そして、露になった胸元に手を入れる。巧妙に奥のホックを外し、柔らかい丘をなぞるように触れた。
「……んっ…っ……んっ〜〜〜……」
舞の息が荒くなり、嬌声にも似た甘い吐息を吐きながら、全身をピクンと震わせる。



「舞…可愛いよ」
ようやく口を離し、愛しい人の最も『可愛い姿』を、満足げに眺める速水。
「はぁ…はぁ……」
全身を真っ赤に染め上げ、うっとりした表情のままで余韻に浸る舞。

「も…う…許せ……昼の…授業……が」
このままでは、理性が欲求に屈服してしまう。そうなったら昼の授業どころの問題ではなくなってしまう。せめて授業が終わるまでは…そう思った舞は、速水に懇願した。

「な〜んだ、そう言う事か。大丈夫、僕にまかせなよ」
そう言うと、速水はカウンターの中に入って電話をかけた。
「もしもし?速水です。実は芝村が急に熱を出しまして…はい…僕が家まで送りますので…はい…先生にお伝え下さい…はい…はい、分かりました…では、失礼します」
(ガチャン☆)
「はい、これで大丈夫だよ☆」
電話を切ると、速水はぽややん顔に笑みを浮かべて言った。

「おじさ〜ん、帰るね。お金は置いておくから。じゃ、ごちそう様!」
速水は、厨房から出てこないオヤジに声をかけ、舞をお姫様だっこした。
「舞、大丈夫だよ。僕が『看病』してあげるからね」
「ま、待て!私は病気ではないぞ!!」
手足をじたばたさせて、速水に抗議する舞。
「それなら朝まで平気だね☆」
「たわけが!ええい!離せ、離さぬか〜〜!!!」
舞の抗議を無視し、速水は舞をお姫様だっこしたまま、味のれんを後にした。



「パンサーからイーグルへ。目標は授業をサボり、どちらかの家へ向かう模様。どうぞ」
何故か厨房から出てきた奥様戦隊若宮が、気絶しているオヤジをカウンターへ座らせながら、通信機で連絡を取っていた。

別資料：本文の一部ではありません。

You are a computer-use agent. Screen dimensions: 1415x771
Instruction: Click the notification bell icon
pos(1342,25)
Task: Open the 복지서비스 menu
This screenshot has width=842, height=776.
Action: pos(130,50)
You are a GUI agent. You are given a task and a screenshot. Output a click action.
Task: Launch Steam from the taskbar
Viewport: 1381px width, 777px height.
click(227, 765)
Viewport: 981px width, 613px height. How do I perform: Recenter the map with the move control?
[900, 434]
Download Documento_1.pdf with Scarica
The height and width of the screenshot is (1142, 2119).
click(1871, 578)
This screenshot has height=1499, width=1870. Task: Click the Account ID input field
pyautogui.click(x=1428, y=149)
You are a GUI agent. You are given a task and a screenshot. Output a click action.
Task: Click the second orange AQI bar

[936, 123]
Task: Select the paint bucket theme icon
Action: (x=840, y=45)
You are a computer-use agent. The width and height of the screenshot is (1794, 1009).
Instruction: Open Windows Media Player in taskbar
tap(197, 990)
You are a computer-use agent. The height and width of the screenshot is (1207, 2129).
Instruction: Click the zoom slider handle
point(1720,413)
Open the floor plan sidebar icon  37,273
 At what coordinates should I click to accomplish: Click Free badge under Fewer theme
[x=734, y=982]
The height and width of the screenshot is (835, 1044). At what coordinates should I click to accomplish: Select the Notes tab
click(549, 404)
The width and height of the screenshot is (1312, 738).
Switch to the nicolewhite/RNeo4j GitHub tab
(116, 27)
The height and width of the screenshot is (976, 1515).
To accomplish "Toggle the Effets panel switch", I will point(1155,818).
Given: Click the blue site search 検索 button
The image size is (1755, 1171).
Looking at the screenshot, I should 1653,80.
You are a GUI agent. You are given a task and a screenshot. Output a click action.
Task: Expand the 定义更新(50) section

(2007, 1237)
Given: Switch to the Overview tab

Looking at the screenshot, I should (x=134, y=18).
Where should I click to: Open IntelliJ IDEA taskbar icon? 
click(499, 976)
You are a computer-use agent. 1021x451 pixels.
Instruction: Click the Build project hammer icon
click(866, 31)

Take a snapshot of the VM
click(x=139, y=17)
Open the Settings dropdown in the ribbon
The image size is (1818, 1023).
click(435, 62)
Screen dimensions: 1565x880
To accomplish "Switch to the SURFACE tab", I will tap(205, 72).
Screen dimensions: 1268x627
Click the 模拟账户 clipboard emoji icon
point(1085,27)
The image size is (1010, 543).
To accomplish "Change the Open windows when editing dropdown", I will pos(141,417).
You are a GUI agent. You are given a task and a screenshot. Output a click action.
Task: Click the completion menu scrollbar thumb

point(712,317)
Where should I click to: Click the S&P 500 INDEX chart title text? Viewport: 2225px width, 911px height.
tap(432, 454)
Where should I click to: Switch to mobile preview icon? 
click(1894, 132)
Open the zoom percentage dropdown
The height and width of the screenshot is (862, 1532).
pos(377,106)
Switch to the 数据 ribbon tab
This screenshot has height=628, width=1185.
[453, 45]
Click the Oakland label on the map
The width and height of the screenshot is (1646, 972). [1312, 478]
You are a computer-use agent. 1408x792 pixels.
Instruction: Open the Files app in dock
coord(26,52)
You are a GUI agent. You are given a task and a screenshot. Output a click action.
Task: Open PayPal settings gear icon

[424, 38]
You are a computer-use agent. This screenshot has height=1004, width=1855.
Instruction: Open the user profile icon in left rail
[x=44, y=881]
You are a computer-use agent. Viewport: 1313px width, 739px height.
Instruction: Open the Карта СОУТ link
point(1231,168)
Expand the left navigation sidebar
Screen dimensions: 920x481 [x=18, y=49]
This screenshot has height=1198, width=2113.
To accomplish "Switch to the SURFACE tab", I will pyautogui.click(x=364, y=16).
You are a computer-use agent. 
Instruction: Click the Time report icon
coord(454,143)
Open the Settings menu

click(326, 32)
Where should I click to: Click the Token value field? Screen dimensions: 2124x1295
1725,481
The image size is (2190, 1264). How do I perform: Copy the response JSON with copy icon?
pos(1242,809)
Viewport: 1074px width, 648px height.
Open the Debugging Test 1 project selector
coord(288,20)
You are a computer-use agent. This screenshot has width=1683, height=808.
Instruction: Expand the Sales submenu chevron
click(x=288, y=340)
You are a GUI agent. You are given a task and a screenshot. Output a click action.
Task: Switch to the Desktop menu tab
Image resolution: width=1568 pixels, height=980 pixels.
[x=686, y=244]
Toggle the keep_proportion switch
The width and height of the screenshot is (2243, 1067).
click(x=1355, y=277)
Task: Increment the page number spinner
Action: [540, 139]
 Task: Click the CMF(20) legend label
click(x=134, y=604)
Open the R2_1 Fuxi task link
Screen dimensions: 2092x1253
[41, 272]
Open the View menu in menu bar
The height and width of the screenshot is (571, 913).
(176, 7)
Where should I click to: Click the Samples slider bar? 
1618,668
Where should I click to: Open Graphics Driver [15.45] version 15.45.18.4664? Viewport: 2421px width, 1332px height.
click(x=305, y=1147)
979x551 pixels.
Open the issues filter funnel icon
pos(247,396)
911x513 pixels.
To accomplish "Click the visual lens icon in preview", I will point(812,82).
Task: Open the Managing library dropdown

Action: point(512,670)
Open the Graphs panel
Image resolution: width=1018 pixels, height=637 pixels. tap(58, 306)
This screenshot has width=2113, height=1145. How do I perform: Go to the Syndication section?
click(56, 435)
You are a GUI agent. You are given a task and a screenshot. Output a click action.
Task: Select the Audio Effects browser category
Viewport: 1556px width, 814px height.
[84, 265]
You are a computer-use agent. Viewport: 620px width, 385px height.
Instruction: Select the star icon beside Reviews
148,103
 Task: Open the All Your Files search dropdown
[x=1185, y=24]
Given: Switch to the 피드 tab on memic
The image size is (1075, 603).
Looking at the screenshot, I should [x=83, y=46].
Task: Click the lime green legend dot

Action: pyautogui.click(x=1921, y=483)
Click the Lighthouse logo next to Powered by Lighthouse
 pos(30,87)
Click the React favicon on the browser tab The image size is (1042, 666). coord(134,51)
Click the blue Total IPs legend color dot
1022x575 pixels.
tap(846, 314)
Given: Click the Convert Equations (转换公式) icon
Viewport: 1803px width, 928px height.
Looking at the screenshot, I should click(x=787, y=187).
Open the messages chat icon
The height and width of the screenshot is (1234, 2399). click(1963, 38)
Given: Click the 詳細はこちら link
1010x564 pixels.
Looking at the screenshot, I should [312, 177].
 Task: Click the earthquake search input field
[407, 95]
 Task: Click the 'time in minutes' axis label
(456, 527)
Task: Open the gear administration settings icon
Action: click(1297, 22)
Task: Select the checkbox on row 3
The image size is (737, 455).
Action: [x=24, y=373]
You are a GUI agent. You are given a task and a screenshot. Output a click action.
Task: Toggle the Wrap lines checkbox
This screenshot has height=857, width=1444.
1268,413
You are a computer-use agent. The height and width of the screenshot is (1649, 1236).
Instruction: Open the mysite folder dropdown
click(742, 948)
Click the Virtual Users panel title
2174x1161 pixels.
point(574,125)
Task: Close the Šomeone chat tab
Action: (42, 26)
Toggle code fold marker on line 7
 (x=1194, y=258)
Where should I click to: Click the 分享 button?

「こちらイーグル。目標がどちらの家へ向かうか特定されたし、監視を続行して下さい。オーヴァー」
小隊長執務室では、奥様戦隊善行が若宮の連絡を受けていた。
「さて、これは授業どころの問題ではありませんね……彼女は、確かハンガーでしたね」
善行は一言呟くと、通信機のスイッチを入れた。

「イーグルからシャークへ。目標が動きました、急ぎ準備に取りかかって下さい。どうぞ」
「こちらシャーク。了解したわ。でも、今日は幻獣の侵入で、昼にでも出撃要請が下るんじゃなかったの?どうぞ」
善行の通信に、ハンガーにいた奥様戦隊原は答える。
「こちらイーグル。その件ですか…ま、大丈夫です。準備が出来てないとか言い訳つけて、要請は無視しますよ。では、待ってますよ。オーヴァー」

通信を終えた奥様戦隊善行は、愛用のデジタルカメラを手にし、戦闘の時よりも真剣な表情で、執務室を後にした。